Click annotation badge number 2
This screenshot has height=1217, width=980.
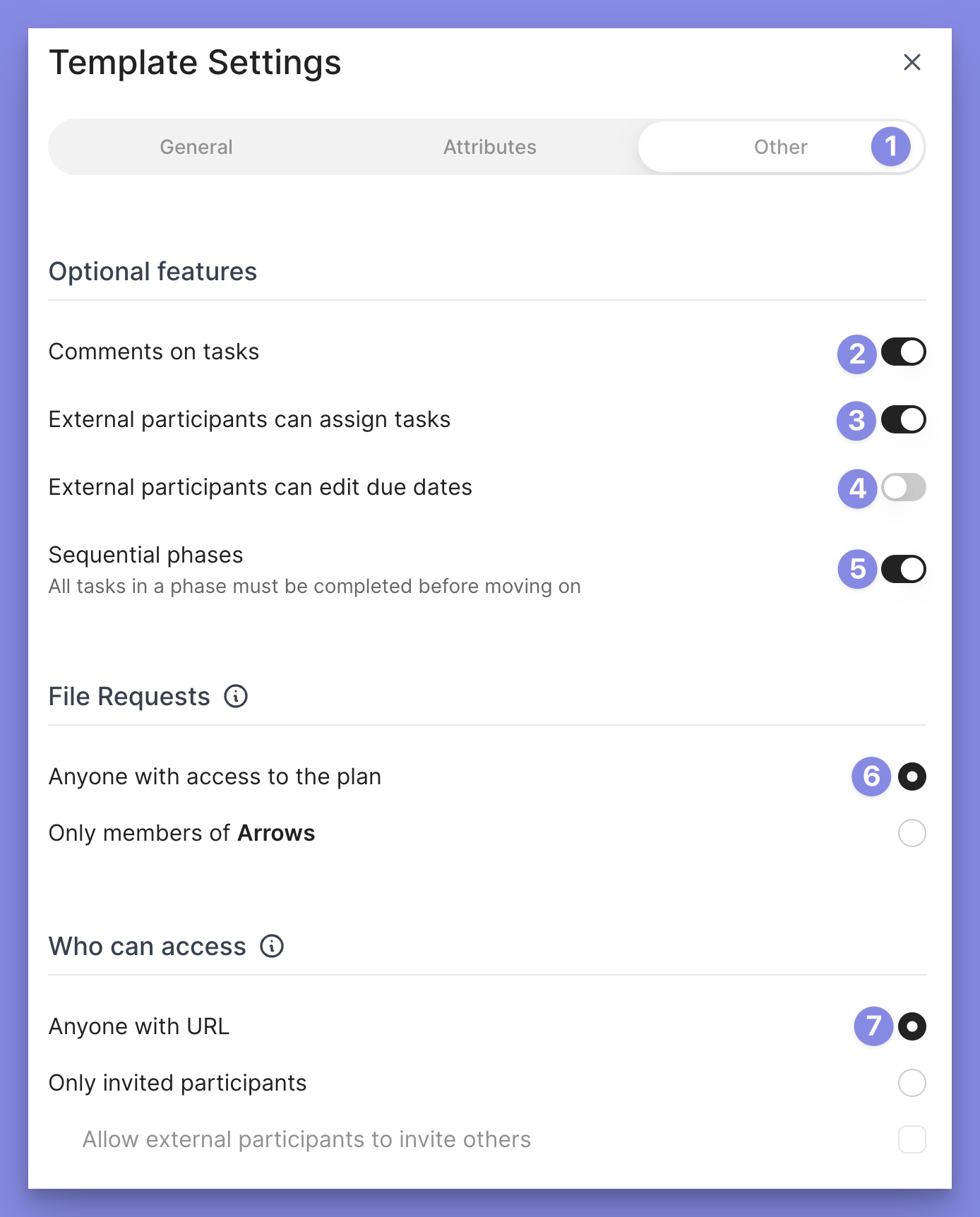(856, 354)
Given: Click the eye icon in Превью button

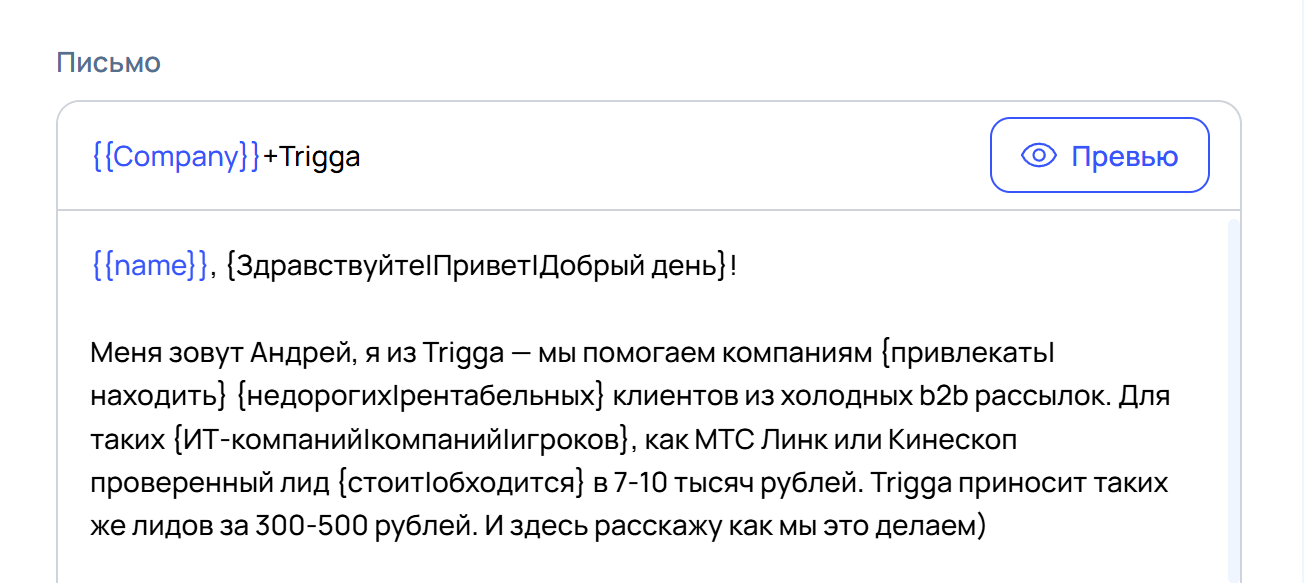Looking at the screenshot, I should coord(1039,156).
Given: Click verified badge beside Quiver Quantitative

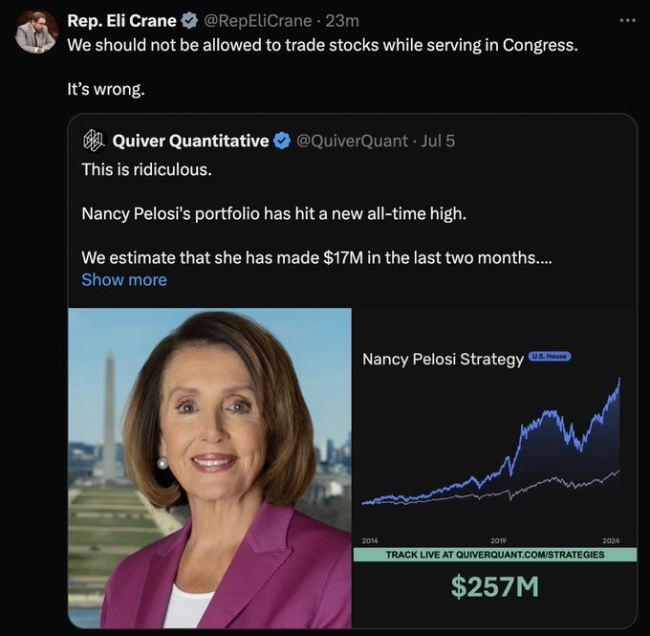Looking at the screenshot, I should [283, 141].
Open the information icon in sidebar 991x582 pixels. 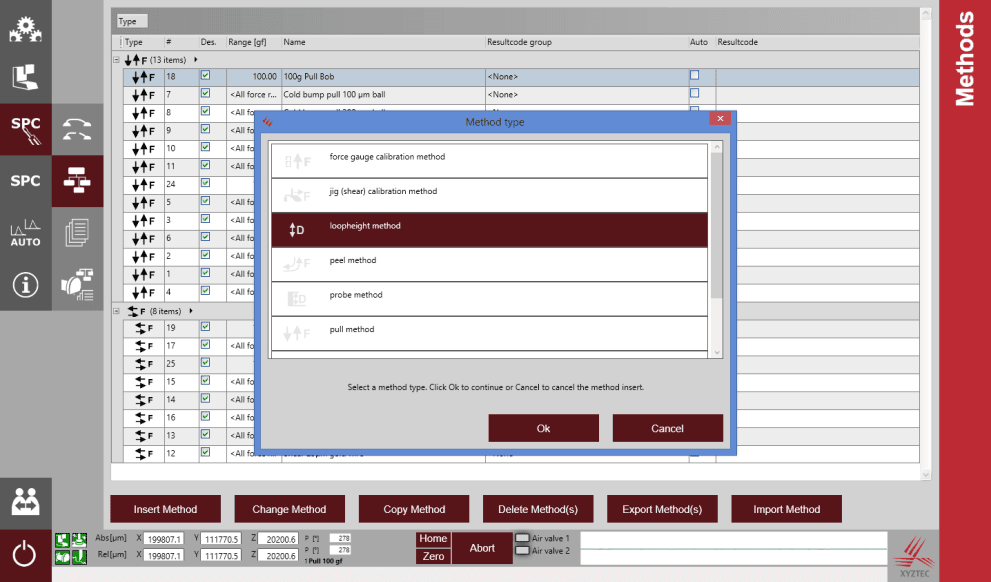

□ □ □ □ □ □ □

» Exercise brief:
Please copy the rows above, replacing every "Click" with "Tap" and keeping everything else unchanged. Omit the pictures.

» Exercise output:
Tap annotation badge number 2
This screenshot has height=1217, width=980.
(856, 354)
Given: Tap the eye icon in Превью button

Looking at the screenshot, I should coord(1039,156).
Given: Tap verified badge beside Quiver Quantitative

Looking at the screenshot, I should [283, 141].
Open the information icon in sidebar 991x582 pixels. 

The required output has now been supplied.